RMA vs. MAS 5.0 fold change compression (was Re: [BioC] RMA vs
VSN)
Rafael Irizarry
ririzarr at jhsph.edu
Tue Jun 22 02:48:58 CEST 2004
rma sacrifices accuracy for its gains in precission. this has two
consequences:
1- for a fixed false positive rate, RMA tends to have many more true
positives
2- to attain the same true positive rate as with mas 5.0 you need to
lower the fold-change cut-off (which is arbitrary anyway). e.g. if you
are using fold change>2 as your cut-off and RMA gives lists that you
think are too small, then use fold change > 1.5.
this has more to do with background correction than normalization. it
is discussed in some detail in the gcrma paper appearing in JASA soon;
http://www.bepress.com/jhubiostat/paper1
On Jun 21, 2004, at 5:35 PM, Adaikalavan Ramasamy wrote:
> I believe this is due to the fact that you have used Fold Change to
> filter your gene list. Try filtering your genes by t-test or SAM and
> see
> how the two lists compare.
>
> In the last paragraph of the Results section of Irizarry et al, 2003
> (Pubmed ID : 12582260), the authors mention that RMA compressed the
> Fold
> Change estimates by 10-20%. This could be due to the quantile
> normalisation.
>
> But in reality I often find 50-60% compression and am wondering why is
> this myself.

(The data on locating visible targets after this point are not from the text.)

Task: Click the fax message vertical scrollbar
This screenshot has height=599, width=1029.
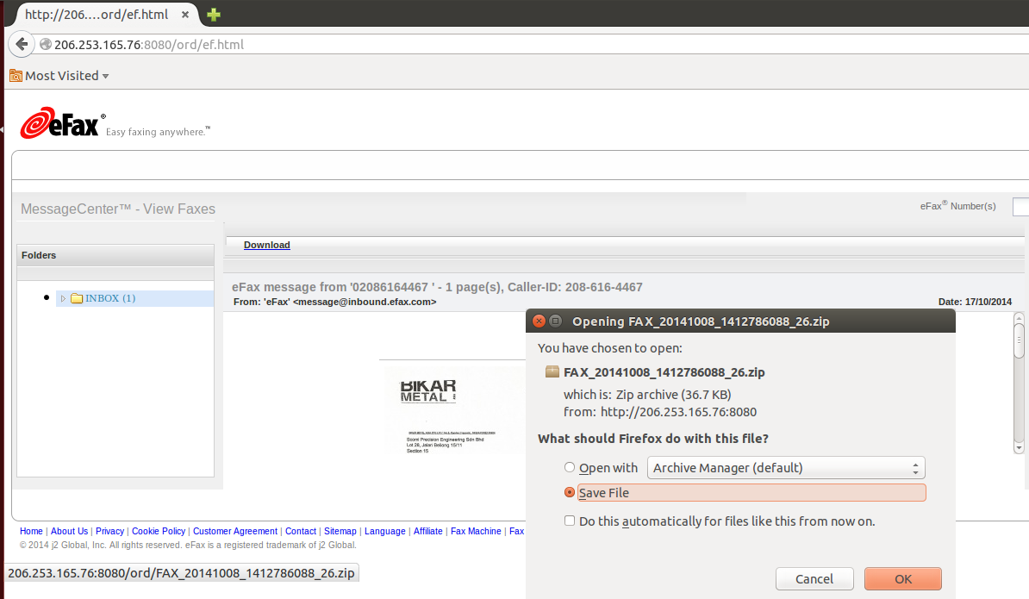Action: [x=1019, y=379]
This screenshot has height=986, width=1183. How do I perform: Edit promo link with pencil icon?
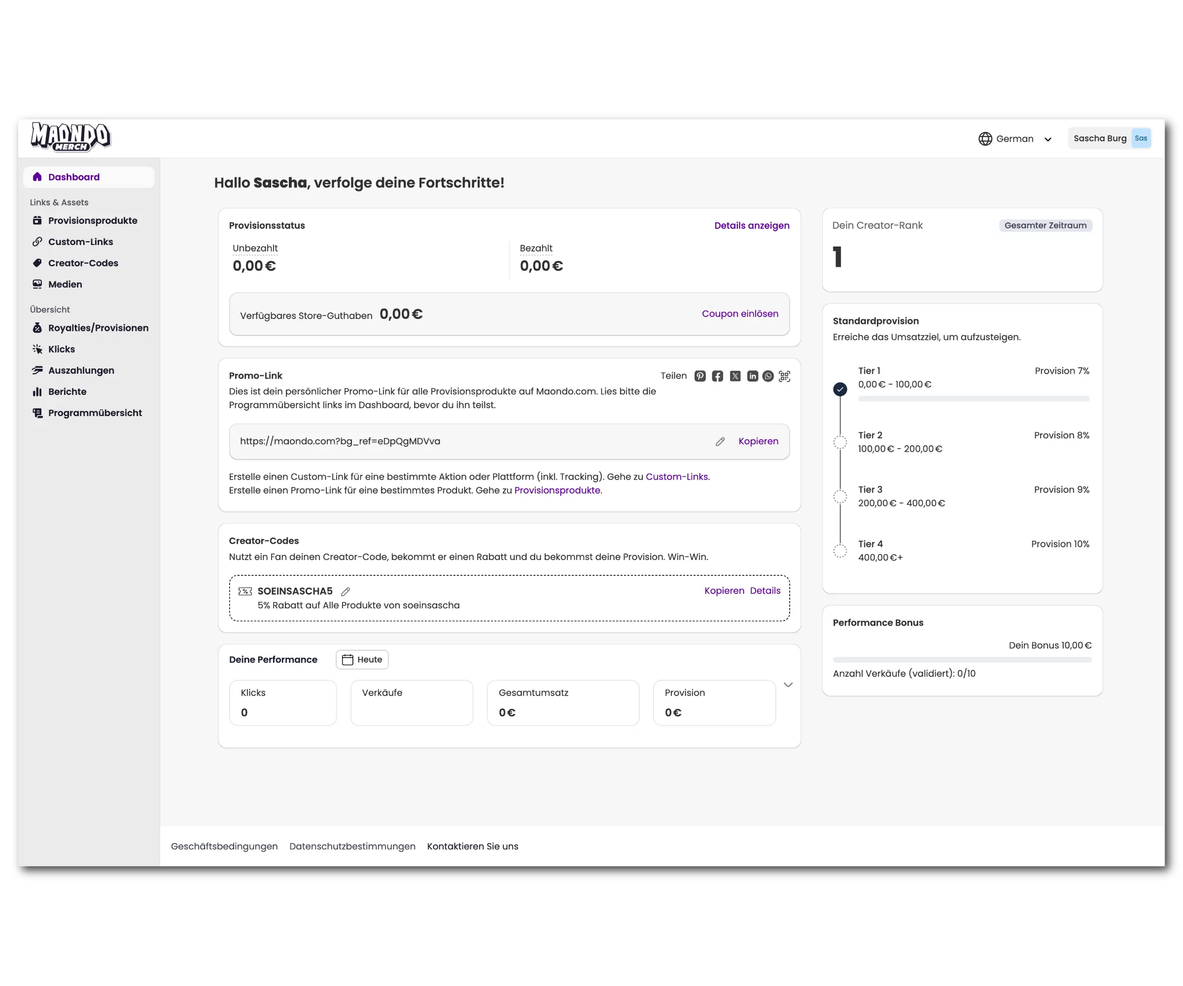pyautogui.click(x=720, y=442)
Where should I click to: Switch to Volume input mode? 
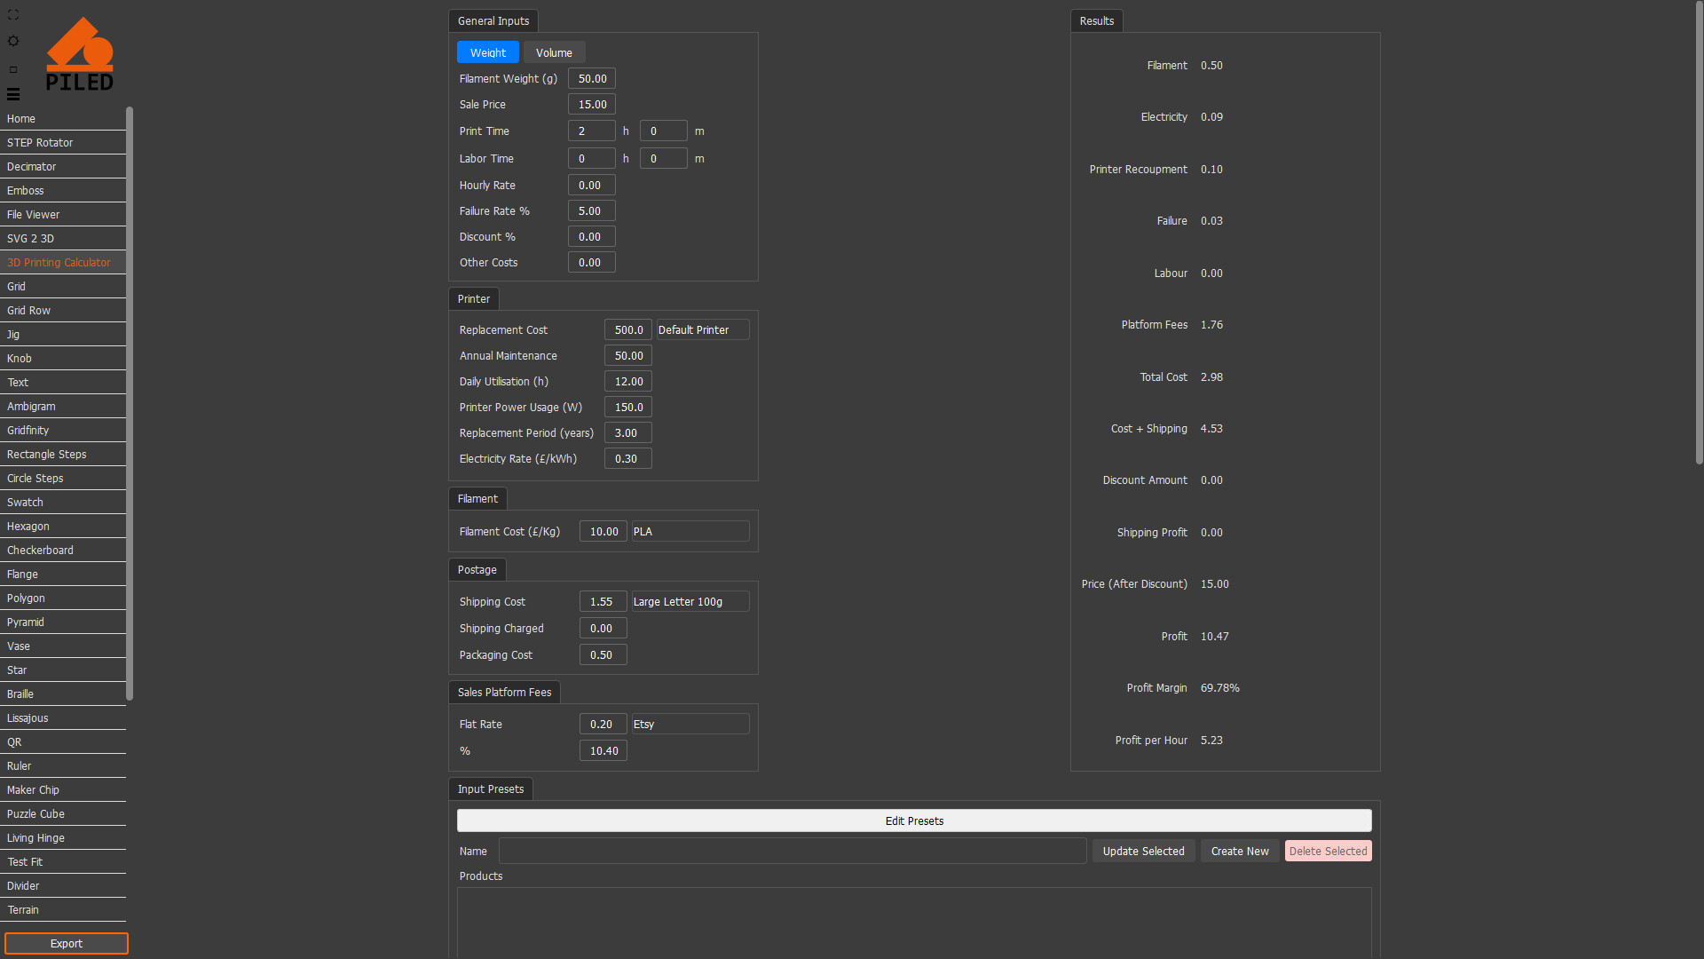click(x=554, y=52)
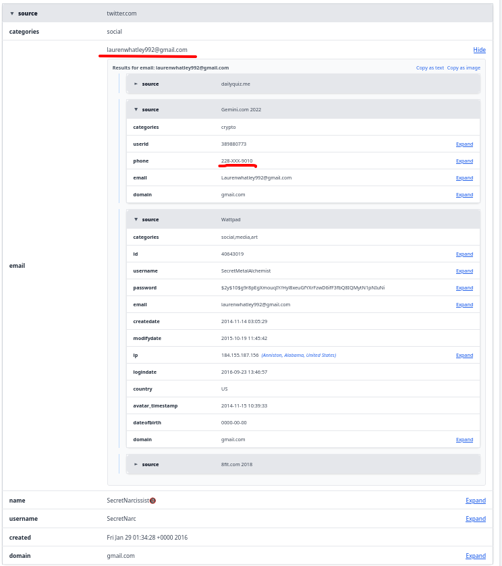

If anyone could shed light into this area, it would be
> much
> appreciated.
>
>
> On Mon, 2004-06-21 at 11:39, peter robinson wrote:
> <SNIP>
>> I'd like to throw another observation with request for comments into
>> this
>> round. Our group has been using affymetrix murine chips with pooled
>> samples
>> but no technical replicates as a way of identifying candidate genes
>> for
>> further characterization by RT-PCR or in situ hybridization and other
>> techniques. We have used a simple fold-change threshold between
>> samples taken
>> from different developmental stages or between wt and ko models to
>> identify
>> candidates.
>>
>> Then, we are able to confirm about 80% of genes predicted following
>> mas5
>> analysis (original or bioconductor is very similar).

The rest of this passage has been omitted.